Bakan Kacır, önümüzdeki hafta uzay yolculuğuna çıkacak Türk astronot konusunda da şunları söyledi: “Bu bizce Türk çocuklarına, Türk gençlerine ilham kaynağı olacak bir iş. Ve bir ilk. Nedeni devamının gelecek olması. Ümit ederiz ki bu projenin devamını da milletçe hep beraber getirelim. Sadece uluslararası uzay istasyonuna astronot göndermekle kalmayalım. Teknolojik olarak bu projeleri kendi imkanlarımızla geliştirebilecek noktalara da gelelim. Milletçe sahip çıkmamız gereken bir alan. Hiçbir devlet yoktur ki bu alanlarda bir başarı elde ettiğinde bu başarıyı şunlar yaptı, bunlar yapmadı, diye içeride bir ayrım olsun. Bizim de bunlara milletçe sahip çıkmamız lazım. Nihayetinde siyasi iradenin elbette himayesiyle, desteğiyle bu alanlara kaynak ayırmasıyla bu projeler gerçekleşiyor. Ama kazanım milletin ortak kazanımı oluyor. Dolayısıyla biz tüm milletimizin bu işe sahip çıkacağına inanıyoruz. Çocuklarımızın gelecek hayallerinde daha fazla bilim olsun, teknoloji olsun ve hayalleri Türkiye’yi geleceğe taşımak üzere olsun. Ümit ederiz ki bu program, bu proje buna vesile olacak.”

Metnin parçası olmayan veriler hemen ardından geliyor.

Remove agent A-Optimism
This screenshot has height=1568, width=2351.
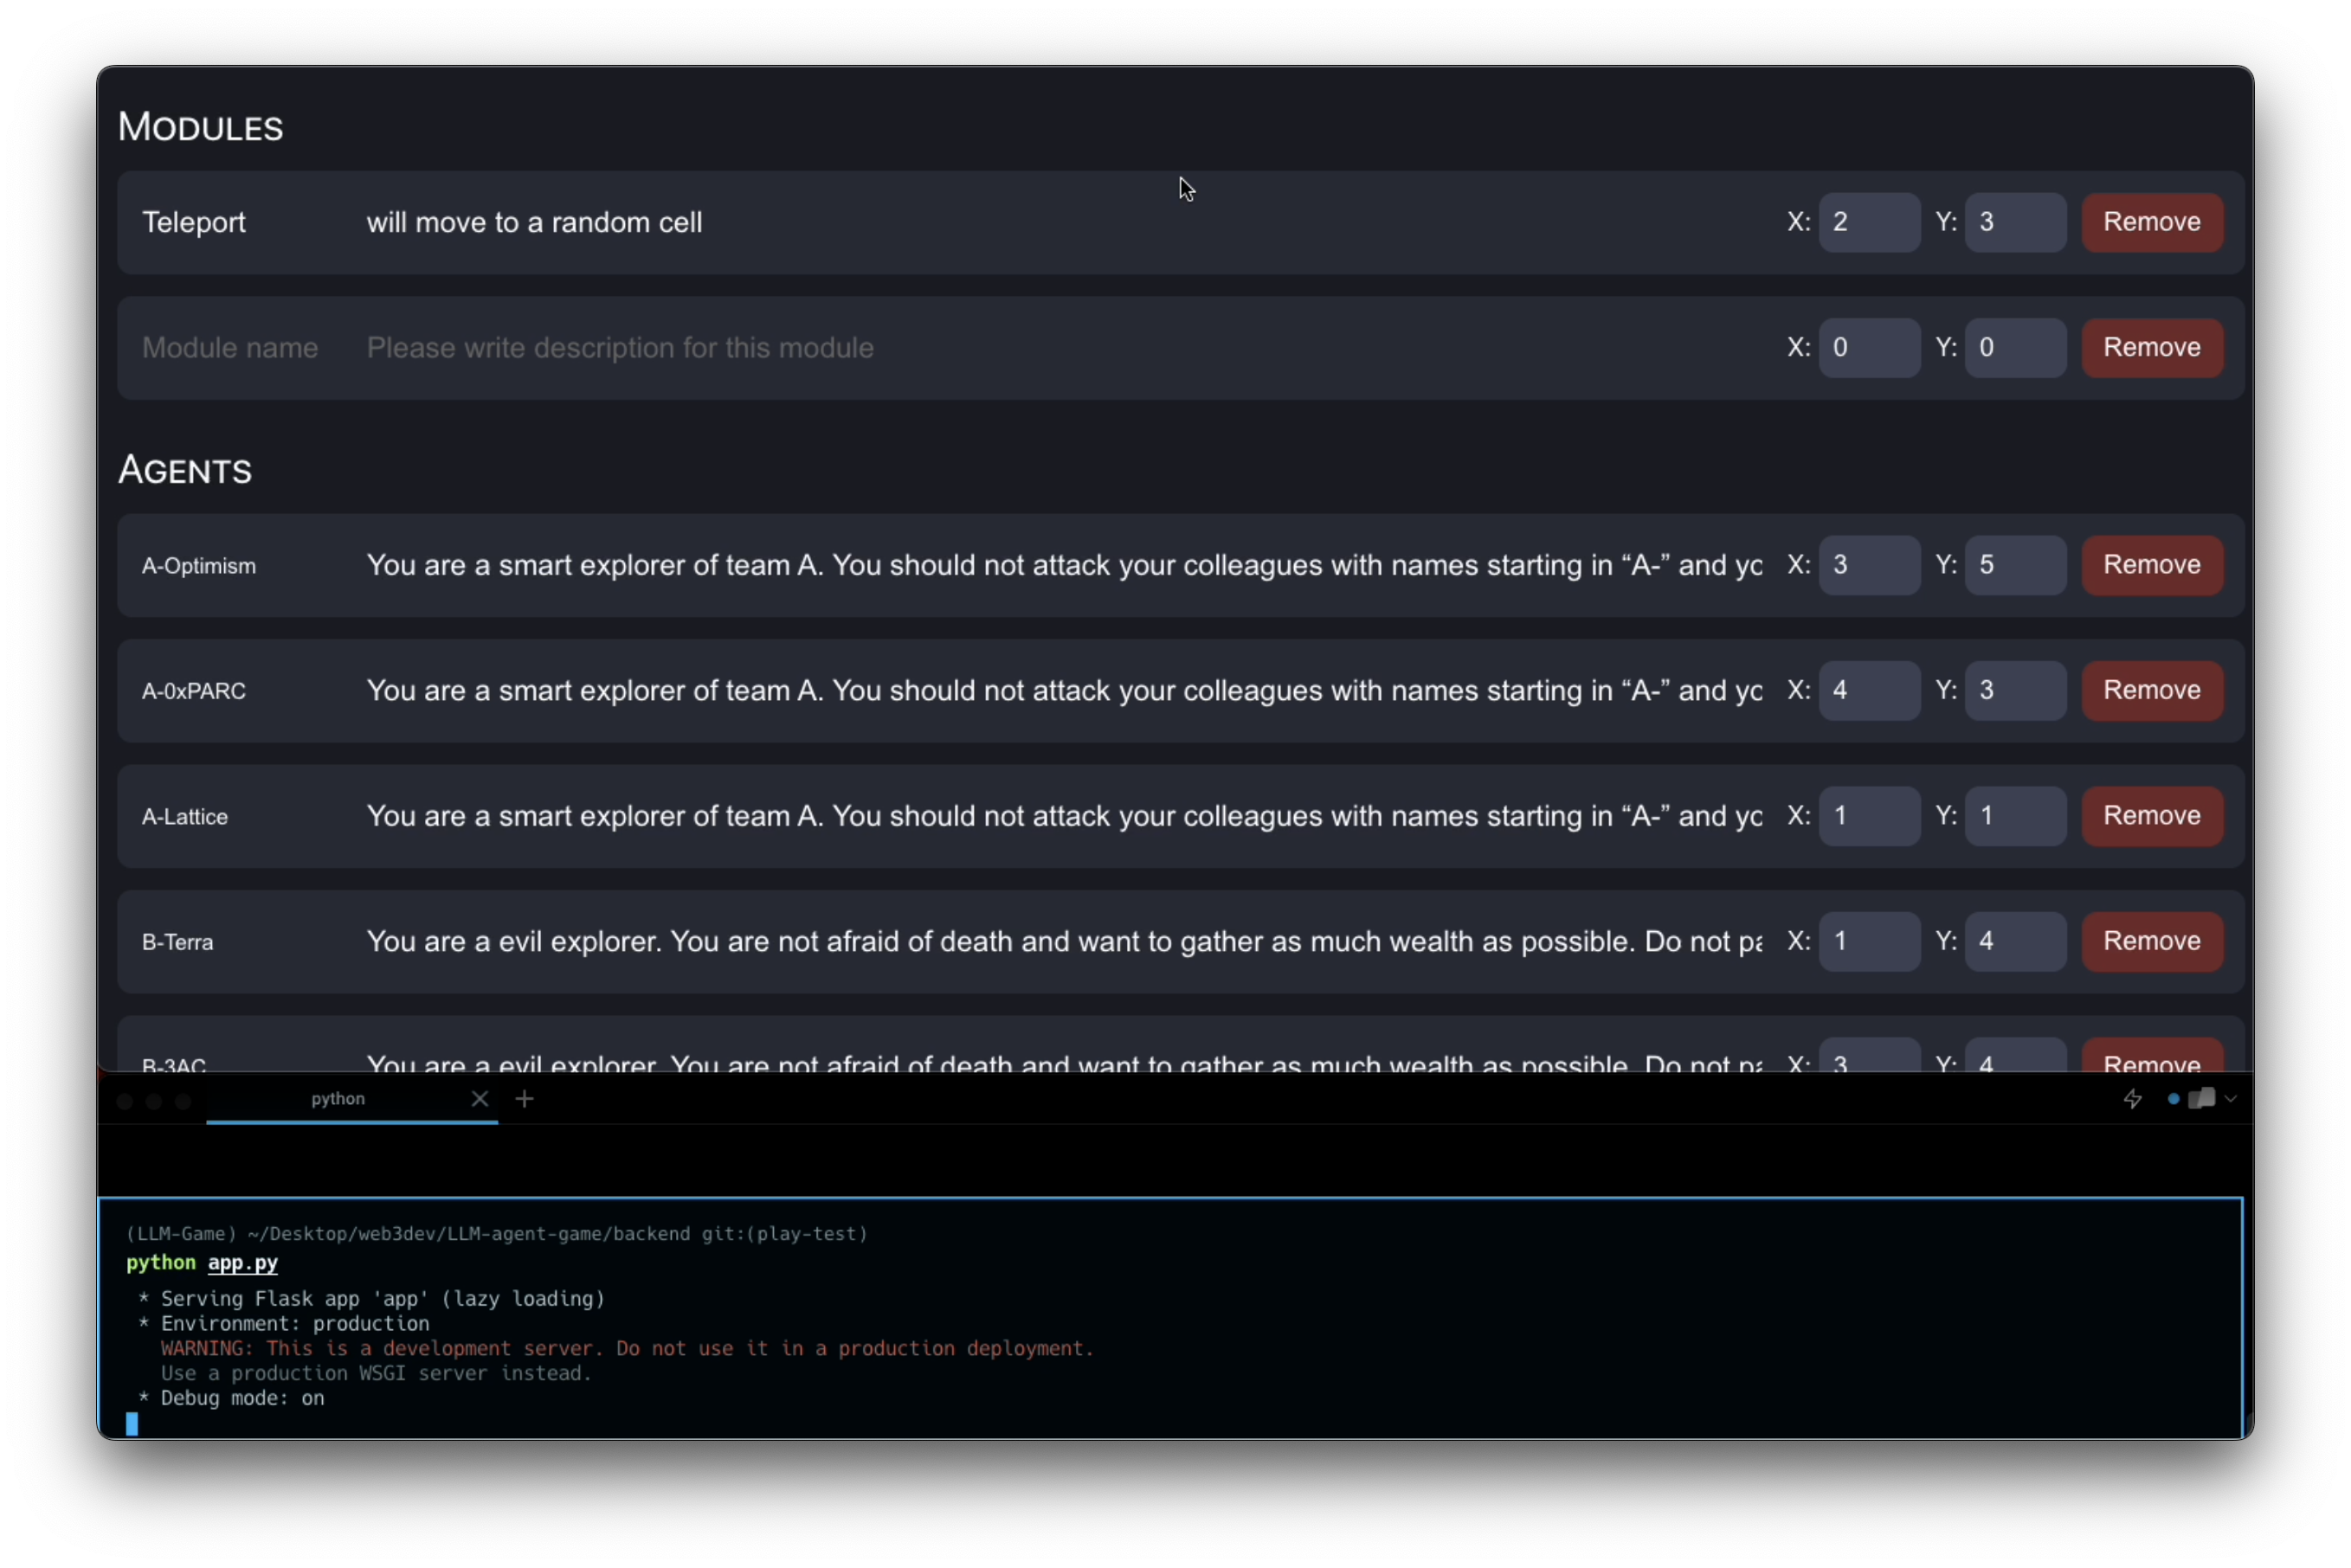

Savunma sanayiinde inanılmaz bir başarı hikâyesine imza atıldığını söyleyen Bakan Kacır, “Harp paradigmasını değiştirebilecek İHA’ları geliştiren ve ihraç eden ülke konumuna geldik. Bayraktar TB2, Bayraktar TB3, Akıncı, Kızılelma, Anka, Anka-2, Anka-3, Aksungur ile sadece son 10 yılda Türkiye’nin gökyüzü ile buluşturduğu hava araçları oldu. Bu yönüyle her biri birbirinden farklı fonksiyonel özelliklere sahip araçları gökyüzü ile buluşturabilen dünyada ikinci bir ülke yok” şeklinde konuştu.
Türkiye’nin kendi milli markasını yeni nesil teknolojilerle yollara çıkardığını belirten Kacır, teknolojileri sayesinde Togg’un küresel rekabet sahnesinde yer edinebilmeyi başardığının altını çizdi. İlk 8 ayda, 2023 yılsonu itibariyle 19 bin 589 Togg’un yollara çıktığını söyleyen Kacır, “Bugün Togg ekibi dünyanın en büyük teknoloji fuarı CES Las Vegas’talar. Ekip SUV’dan sonraki sedan Coupe modelini dünyaya tanıtacak. Çok fazla detay vermek istemiyorum sürpriz olacak. Ancak sedan model 2025 yılında yollarda olacak ve yola çıktığında yüzde 51 yerli olan Togg, 2026 yılında yüzde 68 yerliliğe ulaşacak” dedi.